Starting with a large-scale plant for Occidental Petroleum in the US state of Texas set to launch in 2023, Carbon Engineering will “put it back in the ground from where it came in the first place”.

People also are losing their lives to climate change, but, you don't put that on an obituary.

by Ellie Johnston, energy lead at Climate Interactive

The company says the commercial facility will remove one million tonnes of emissions a year – the equivalent of 40 million trees absorbing the same greenhouse gas from the sky.

Multinational oil and gas firms such as Royal Dutch Shell continue to enhance commitments to climate neutrality by 2050, adding to their interest in carbon offset techniques.

But Oldham believes the pandemic will push back climate mitigation by several years, as governments and hard-hit sectors like energy and aviation become severely indebted, and capital expenditures dry up for diversification projects.

He also emphasises how coronavirus has reached such a magnitude that many more US alternative energy workers lost their jobs in March – from wind-power technicians to solar panel installers – than even those haemorrhaged by the retail or construction industries.

“People feel the effects of COVID-19: they can’t fly, can’t go to work, can’t go on vacation,” Oldham said. “This makes them much more determined to fix it. To me, that’s the fundamental difference, [by] disrupting our lives today.”

Big three emitters

Like other countries, China is flirting with the possibility of using coal-fired power plants for a much-needed economic boost. The superpower emits annually more than the European Union and the US combined, yet 71 percent of its existing coal fleet is more expensive to run than new on-shore wind or solar, Sriya Sundaresan, a senior analyst at Carbon Tracker, told Al Jazeera.

In the EU, climate advocates want to ensure that the European Green Deal guides legislators in bringing back the economy from the brink, as well as “future-proofing” the environment.

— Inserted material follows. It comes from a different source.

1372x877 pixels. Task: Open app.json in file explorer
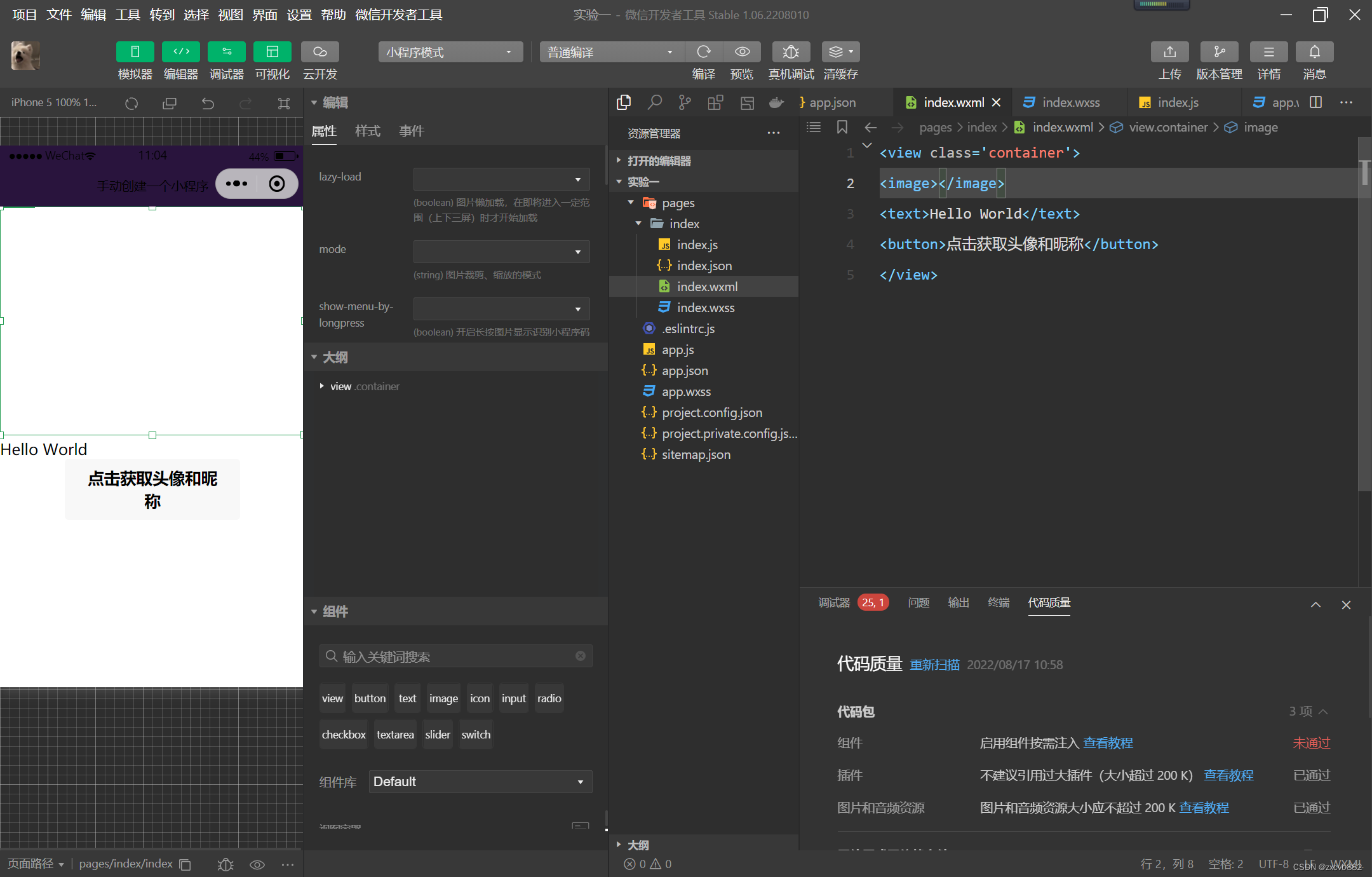coord(685,371)
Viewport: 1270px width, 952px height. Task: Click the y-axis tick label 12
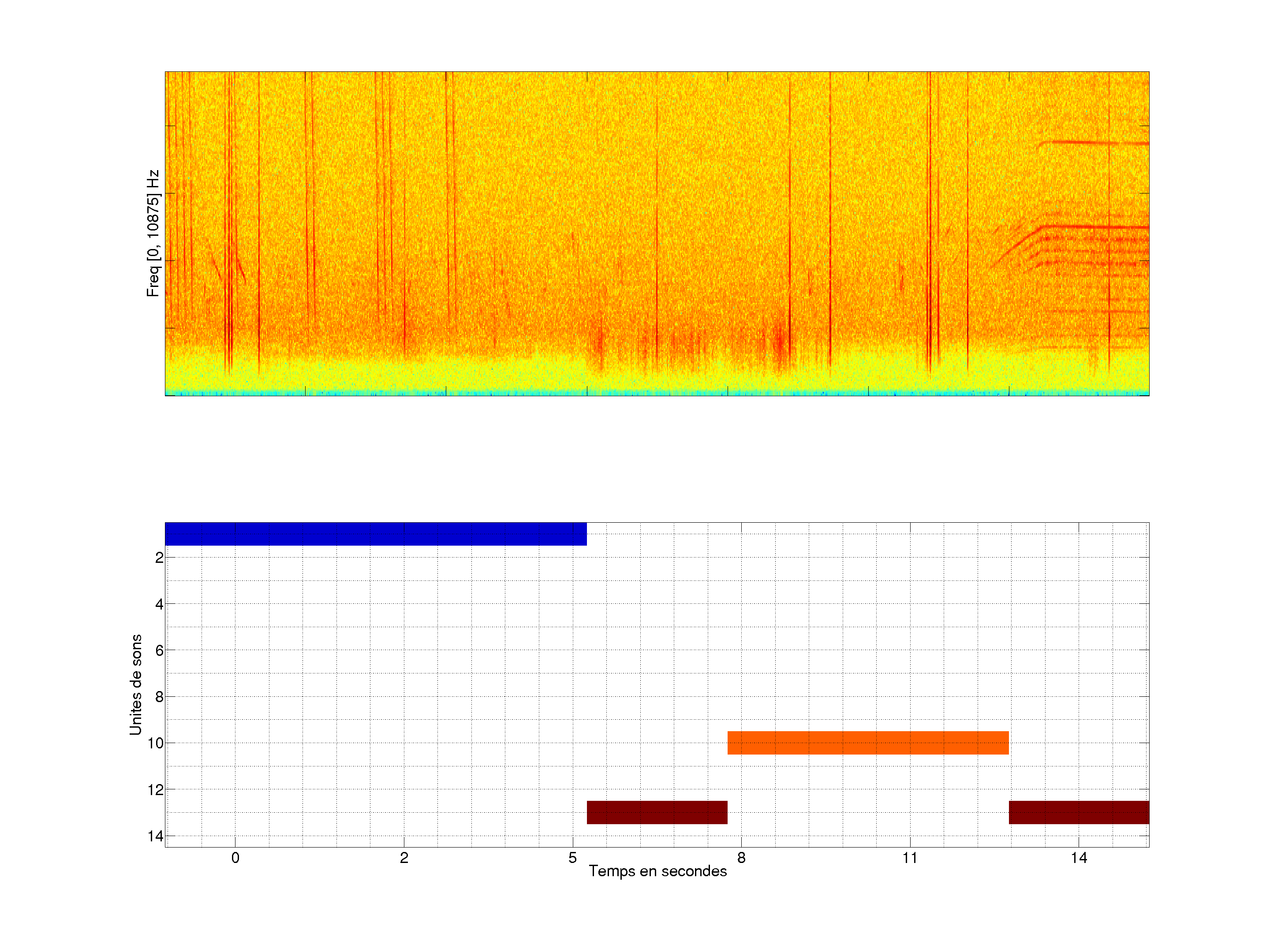tap(156, 790)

Richard Baron, executive director of the 2050 Pathways Platform, said, “Locking in the wrong infrastructure now would be devastating to long-term climate goals.” And a citizens’ assembly group in the United Kingdom has called the coronavirus a “test run” for greener lifestyles.

Across the Atlantic, US President Donald Trump has taken the opportunity created by the coronavirus to unravel environmental regulations on vehicle emissions and mercury pollutants from coal plants.

Meanwhile, presumptive Democratic presidential nominee Joe Biden has heaped praise on Green New Deal ideas and looked at plans for a White House Office of Climate Mobilization.

Paula DiPerna, a special adviser for disclosure nonprofit CDP, said that “nobody really has a blueprint to get out of [the coronavirus crisis]” and rectify the unprecedented set of circumstances caused by a “one-in-a-hundred-year pandemic”.

But on the occasion of Earth Day, DiPerna told Al Jazeera that addressing climate change is indubitably a job creator and “the only growth industry in the world”.

“You have to be a groundhog to think that America’s infrastructure shouldn’t be a priority,” she said of “climate-resilient” public works initiatives that may help battle both crises at once. “The science is compelling, so we ignore it at our peril.”